Только мысли о ней укрепляли Годунова в уверенности, что его судьба еще не начала клониться к закату, что солнце его удачи всего лишь заволокло малым облачком, но вот подует благоприятный ветерок – и снесет это облачко, и снова засияет Борис Годунов на дворцовом небосклоне, может быть, даже ярче прежнего!
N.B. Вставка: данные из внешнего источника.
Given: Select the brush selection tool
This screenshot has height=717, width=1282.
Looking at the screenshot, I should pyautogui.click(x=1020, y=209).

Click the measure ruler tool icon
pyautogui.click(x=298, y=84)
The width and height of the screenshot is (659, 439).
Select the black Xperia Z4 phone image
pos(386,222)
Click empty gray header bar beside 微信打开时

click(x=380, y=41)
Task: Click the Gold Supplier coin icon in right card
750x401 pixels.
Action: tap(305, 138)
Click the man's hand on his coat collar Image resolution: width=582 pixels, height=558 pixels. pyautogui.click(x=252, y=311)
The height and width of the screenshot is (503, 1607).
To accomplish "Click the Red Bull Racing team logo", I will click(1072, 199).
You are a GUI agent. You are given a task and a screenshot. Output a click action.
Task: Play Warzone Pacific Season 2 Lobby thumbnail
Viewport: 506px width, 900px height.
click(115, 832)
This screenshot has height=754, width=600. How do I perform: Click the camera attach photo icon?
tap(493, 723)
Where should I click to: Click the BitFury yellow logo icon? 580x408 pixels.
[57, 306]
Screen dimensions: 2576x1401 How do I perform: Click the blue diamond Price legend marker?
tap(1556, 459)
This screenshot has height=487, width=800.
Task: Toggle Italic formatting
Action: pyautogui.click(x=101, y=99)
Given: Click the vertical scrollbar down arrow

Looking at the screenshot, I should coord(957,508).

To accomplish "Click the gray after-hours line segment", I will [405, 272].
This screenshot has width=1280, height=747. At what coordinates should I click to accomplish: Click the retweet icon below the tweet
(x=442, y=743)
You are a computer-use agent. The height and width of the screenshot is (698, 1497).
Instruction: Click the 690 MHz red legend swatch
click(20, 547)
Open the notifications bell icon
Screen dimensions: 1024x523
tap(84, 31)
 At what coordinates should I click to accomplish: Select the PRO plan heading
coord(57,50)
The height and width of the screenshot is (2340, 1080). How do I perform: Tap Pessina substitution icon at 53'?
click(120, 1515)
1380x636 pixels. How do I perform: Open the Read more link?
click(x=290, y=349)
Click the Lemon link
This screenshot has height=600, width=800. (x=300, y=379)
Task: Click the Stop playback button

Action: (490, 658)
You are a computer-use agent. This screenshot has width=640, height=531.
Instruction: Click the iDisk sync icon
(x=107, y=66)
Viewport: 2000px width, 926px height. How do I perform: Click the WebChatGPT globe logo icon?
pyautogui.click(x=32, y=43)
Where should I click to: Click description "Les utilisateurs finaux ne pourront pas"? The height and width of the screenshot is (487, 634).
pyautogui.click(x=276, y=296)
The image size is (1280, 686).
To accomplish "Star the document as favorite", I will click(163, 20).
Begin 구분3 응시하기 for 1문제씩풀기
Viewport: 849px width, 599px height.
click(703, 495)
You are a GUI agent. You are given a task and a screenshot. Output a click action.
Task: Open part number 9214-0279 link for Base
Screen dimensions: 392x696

Еще готовя сына своего Федора на польский престол и уныло сравнивая его с покойным князем Юрием Васильевичем, государь все чаще вспоминал о том влиянии, которое имела на убогого братца его жена. Образ Юлиании свято хранился в глубинах царева сердца. Вот если бы отыскать такую же мудрую, терпеливую, преданную супругу для Федора! Может быть, вся жизнь его, весь нрав его изменился бы. Жена – сила великая, что бы там ни брюзжали увенчанные клобуками черноризцы. В ней причудливо сплетены и благо, и пагуба. Это уж как повезет! Вон, царевичу Ивану не везло. Женился вторично на этой, как ее… Иван Васильевич пощелкал пальцами, вспоминая (невестку он видел так редко, что не помнил ни лица ее, ни имени)… ах да, на дочери Петрова-Солового, Прасковье, но и с ней не обрел ни чада, ни покоя, ни счастья. По всему видно, быть Прасковье вскоре постриженной, как и Евдокии Сабуровой, первой жене Иванушки. Но он силен нравом и духом, он выдюжит, его бабьими причудами не сломаешь. А Федор должен с первого раза сделать правильный выбор и обрести в супруге не вертихвостку-мучительницу, наказанье Господне, а жену-мать, жену-сестру, жену-наставницу. И при этом она должна быть красавица – на какую попало, будь она хоть семи пядей во лбу, Федор и глядеть-то не станет!